┌─ Document section
Other uses for Cetuximab
This medication may be prescribed for other uses; ask your doctor or pharmacist for more information.
What special precautions should I follow?
Before receiving treatment with cetuximab
- tell your doctor and pharmacist if you are allergic to cetuximab, any other medications, red meat, or galactose, or to any of the ingredients in cetuximab. Ask your pharmacist for a list of the ingredients. Also, tell your doctor and pharmacist if you have have or have had tick bites.
- tell your doctor and pharmacist what other prescription and nonprescription medications, vitamins, nutritional supplements, and herbal products you are taking or plan to take.
- tell your doctor if you have or have ever had heart disease.
- tell your doctor if you are pregnant or plan to become pregnant. You will have to take a pregnancy test before starting treatment. You should not become pregnant during your treatment with cetuximab and for at least 2 months after your final dose. Talk to your doctor about birth control methods that you can use during your treatment. If you become pregnant while you are receiving cetuximab, call your doctor.
- tell your doctor if you are breastfeeding. Your doctor may tell you not to breastfeed during your treatment and for 2 months after your final dose.
- you should know that this medication may decrease fertility in women. Talk to your doctor about the risks of receiving cetuximab.
- plan to avoid unnecessary or prolonged exposure to sunlight and to wear protective clothing, a hat, sunglasses, and sunscreen during your treatment with cetuximab and for 2 months after your treatment.
What special dietary instructions should I follow?
Unless your doctor tells you otherwise, continue your normal diet.
What should I do if I forget a dose?
If you miss an appointment to receive a dose of cetuximab, call your doctor right away.
What side effects can Cetuximab cause?
Cetuximab may cause side effects. Tell your doctor if any of these symptoms are severe or do not go away:
- acne-like rash
- dry or cracking skin
- swelling, pain, or changes in the fingernails or toenails
- red, watery, or itchy eye(s)
- red or swollen eyelid(s)
- pain or burning sensation in eye(s)
- sensitivity of eyes to light
- hair loss
- increased hair growth on head, face, eyelashes, or chest
- chapped lips
- numbness, tingling, pain, or burning in arms or legs
- dry mouth
- sores on lips, mouth, or throat
- sore throat
- change in ability to taste food
- loss of appetite
- weight loss
- joint pain
- bone pain
- pain, redness, or swelling at the place the medication was injected
Serious side effects
If you experience any of these symptoms or those listed in the IMPORTANT WARNING section, call your doctor immediately:
- loss of vision
- blistering, peeling, or shedding skin
- red, swollen, or infected skin
- new or worsening cough, shortness of breath, or chest pain
Cetuximab may cause other side effects. Call your doctor if you have any unusual problems while using this medication.
If you experience a serious side effect, you or your doctor may send a report to the Food and Drug Administration’s (FDA) MedWatch Adverse Event Reporting program online (http://www.fda.gov/Safety/MedWatch) or by phone (1-800-332-1088).
In case of emergency/overdose
In case of overdose, call the poison control helpline at 1-800-222-1222. Information is also available online at https://www.poisonhelp.org/help. If the victim has collapsed, had a seizure, has trouble breathing, or can’t be awakened, immediately call emergency services at 911.
What other information should I know?
Ask your doctor if you have any questions about your treatment with cetuximab.
For some conditions, your doctor will order a lab test before you begin your treatment to see whether your cancer can be treated with cetuximab.
It is important for you to keep a written list of all of the prescription and nonprescription (over-the-counter) medicines you are taking, as well as any products such as vitamins, minerals, or other dietary supplements. You should bring this list with you each time you visit a doctor or if you are admitted to a hospital. It is also important information to carry with you in case of emergencies.
└─
┌─ Provided information
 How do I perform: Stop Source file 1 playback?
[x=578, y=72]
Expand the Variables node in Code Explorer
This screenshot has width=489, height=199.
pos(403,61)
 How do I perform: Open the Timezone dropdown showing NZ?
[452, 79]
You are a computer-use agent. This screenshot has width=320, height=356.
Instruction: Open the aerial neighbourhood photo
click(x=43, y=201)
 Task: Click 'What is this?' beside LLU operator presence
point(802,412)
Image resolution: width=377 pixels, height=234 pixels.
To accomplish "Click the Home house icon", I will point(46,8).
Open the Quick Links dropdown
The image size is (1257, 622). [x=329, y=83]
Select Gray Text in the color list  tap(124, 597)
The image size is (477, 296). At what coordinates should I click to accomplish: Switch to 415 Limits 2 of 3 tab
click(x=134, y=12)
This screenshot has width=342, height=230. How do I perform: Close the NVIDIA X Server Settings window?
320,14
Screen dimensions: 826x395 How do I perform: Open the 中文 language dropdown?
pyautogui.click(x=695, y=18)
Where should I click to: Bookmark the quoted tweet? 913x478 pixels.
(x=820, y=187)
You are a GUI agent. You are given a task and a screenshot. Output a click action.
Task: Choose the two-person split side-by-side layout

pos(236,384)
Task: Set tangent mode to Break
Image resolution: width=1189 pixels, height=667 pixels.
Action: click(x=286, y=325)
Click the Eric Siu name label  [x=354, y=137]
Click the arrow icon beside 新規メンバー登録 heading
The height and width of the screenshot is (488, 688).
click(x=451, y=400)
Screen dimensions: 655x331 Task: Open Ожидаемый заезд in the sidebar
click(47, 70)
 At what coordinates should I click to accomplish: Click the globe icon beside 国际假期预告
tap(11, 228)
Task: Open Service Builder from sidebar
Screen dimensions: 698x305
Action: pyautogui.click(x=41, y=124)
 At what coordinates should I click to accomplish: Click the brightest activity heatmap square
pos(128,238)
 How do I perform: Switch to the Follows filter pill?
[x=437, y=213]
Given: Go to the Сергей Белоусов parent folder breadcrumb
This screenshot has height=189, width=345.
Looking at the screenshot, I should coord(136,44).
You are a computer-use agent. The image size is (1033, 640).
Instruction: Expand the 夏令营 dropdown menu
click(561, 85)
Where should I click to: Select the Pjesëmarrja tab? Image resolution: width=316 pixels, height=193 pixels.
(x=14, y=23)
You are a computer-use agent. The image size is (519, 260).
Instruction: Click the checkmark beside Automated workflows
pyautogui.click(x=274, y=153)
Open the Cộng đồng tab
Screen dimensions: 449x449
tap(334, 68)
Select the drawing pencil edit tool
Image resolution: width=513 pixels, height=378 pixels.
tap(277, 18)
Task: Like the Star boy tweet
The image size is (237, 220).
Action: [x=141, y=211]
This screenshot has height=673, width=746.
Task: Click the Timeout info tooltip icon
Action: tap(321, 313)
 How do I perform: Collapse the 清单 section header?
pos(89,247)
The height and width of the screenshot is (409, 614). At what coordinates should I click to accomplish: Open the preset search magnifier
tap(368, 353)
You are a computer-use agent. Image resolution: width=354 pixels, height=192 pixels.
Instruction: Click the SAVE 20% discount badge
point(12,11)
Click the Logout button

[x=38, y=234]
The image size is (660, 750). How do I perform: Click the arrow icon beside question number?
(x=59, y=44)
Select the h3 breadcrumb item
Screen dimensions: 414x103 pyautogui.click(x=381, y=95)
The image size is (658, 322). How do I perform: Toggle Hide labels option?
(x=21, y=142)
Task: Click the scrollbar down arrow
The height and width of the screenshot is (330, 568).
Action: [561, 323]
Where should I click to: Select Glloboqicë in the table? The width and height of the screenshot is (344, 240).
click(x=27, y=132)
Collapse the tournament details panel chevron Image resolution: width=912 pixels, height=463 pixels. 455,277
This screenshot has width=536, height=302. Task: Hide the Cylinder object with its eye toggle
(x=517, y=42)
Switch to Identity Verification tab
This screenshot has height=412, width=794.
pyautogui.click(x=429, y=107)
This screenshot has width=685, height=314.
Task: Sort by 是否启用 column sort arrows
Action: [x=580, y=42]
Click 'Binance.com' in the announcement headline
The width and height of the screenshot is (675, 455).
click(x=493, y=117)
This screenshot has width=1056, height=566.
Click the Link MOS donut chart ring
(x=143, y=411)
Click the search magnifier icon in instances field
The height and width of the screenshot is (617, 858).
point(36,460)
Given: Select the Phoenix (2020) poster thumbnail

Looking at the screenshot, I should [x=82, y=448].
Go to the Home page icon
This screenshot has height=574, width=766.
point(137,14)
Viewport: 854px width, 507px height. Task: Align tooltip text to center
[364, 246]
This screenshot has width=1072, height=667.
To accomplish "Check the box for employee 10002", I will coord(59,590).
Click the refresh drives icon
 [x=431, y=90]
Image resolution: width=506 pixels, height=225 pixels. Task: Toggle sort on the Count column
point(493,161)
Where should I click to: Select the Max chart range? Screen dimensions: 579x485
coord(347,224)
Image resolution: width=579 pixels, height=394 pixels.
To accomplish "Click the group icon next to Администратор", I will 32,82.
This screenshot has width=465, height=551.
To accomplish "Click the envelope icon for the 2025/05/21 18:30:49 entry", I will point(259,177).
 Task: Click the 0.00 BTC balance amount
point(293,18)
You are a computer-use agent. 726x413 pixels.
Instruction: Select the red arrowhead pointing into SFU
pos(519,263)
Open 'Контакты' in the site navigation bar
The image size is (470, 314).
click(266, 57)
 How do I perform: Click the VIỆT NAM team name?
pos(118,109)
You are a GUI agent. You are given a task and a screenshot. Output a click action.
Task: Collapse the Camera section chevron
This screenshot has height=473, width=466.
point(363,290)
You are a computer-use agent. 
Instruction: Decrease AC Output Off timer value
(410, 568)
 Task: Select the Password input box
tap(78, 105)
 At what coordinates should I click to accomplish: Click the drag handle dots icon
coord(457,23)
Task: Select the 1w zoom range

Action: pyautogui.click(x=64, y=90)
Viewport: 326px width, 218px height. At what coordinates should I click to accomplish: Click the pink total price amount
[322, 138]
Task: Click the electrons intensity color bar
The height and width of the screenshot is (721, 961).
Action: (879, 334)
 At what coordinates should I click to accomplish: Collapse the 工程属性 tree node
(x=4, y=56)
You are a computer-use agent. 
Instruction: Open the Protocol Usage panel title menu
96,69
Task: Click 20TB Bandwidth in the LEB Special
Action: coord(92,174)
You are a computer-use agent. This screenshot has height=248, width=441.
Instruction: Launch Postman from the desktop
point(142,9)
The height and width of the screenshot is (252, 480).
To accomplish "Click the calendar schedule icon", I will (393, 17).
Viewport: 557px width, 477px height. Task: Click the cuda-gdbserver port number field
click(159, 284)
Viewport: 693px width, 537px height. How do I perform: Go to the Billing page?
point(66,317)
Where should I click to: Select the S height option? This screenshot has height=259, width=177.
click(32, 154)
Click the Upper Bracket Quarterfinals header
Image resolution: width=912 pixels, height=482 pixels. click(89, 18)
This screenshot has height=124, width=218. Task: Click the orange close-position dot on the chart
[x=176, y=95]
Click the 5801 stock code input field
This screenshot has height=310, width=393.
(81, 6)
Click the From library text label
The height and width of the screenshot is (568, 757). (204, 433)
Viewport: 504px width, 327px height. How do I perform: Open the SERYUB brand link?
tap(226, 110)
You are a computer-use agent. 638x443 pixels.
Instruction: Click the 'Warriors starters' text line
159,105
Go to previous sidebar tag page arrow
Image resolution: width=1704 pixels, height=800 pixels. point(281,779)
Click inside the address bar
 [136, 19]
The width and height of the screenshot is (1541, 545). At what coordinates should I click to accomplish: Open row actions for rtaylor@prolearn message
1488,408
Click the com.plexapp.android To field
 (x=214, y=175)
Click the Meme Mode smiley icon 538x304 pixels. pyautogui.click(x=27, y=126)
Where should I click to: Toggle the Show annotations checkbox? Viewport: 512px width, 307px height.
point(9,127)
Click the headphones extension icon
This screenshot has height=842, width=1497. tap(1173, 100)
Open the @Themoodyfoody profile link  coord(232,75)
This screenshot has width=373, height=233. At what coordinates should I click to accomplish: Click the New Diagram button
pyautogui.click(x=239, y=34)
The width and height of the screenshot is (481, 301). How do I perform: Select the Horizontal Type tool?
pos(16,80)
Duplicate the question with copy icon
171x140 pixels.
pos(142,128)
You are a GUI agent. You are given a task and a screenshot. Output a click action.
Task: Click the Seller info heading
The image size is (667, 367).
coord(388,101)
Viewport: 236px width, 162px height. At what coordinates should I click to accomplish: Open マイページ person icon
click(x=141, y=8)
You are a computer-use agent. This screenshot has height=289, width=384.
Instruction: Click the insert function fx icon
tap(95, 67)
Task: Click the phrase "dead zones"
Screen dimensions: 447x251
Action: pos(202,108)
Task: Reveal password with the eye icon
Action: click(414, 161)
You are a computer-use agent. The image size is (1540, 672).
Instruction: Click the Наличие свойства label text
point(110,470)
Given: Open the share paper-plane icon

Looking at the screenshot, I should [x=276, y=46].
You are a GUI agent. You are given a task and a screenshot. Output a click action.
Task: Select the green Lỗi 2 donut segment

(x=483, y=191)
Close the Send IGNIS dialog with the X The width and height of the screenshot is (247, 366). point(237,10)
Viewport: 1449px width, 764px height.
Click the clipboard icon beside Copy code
└─
--- Task set ---
(a) In the cetuximab text, copy the passage word for word, starting at "- tell your doctor if you are pregnant" and ending at "after your treatment.".
(b) According to the cetuximab text, how long after the final dose should a patient avoid becoming pregnant?
(c) Decide whether each statement agrees with the cetuximab text. Answer yes or no for each, and quote the words from the text that settle it.
(i) Patients should keep their normal diet unless their doctor says otherwise.
(ii) Cetuximab may increase fertility in women.
(iii) The poison control helpline number given is 1-800-222-1222.

--- Task responses ---
(a)
- tell your doctor if you are pregnant or plan to become pregnant. You will have to take a pregnancy test before starting treatment. You should not become pregnant during your treatment with cetuximab and for at least 2 months after your final dose. Talk to your doctor about birth control methods that you can use during your treatment. If you become pregnant while you are receiving cetuximab, call your doctor.
- tell your doctor if you are breastfeeding. Your doctor may tell you not to breastfeed during your treatment and for 2 months after your final dose.
- you should know that this medication may decrease fertility in women. Talk to your doctor about the risks of receiving cetuximab.
- plan to avoid unnecessary or prolonged exposure to sunlight and to wear protective clothing, a hat, sunglasses, and sunscreen during your treatment with cetuximab and for 2 months after your treatment.

(b) For at least 2 months after the final dose.

(c)
(i) Yes: "Unless your doctor tells you otherwise, continue your normal diet."
(ii) No: "this medication may decrease fertility in women."
(iii) Yes: "call the poison control helpline at 1-800-222-1222."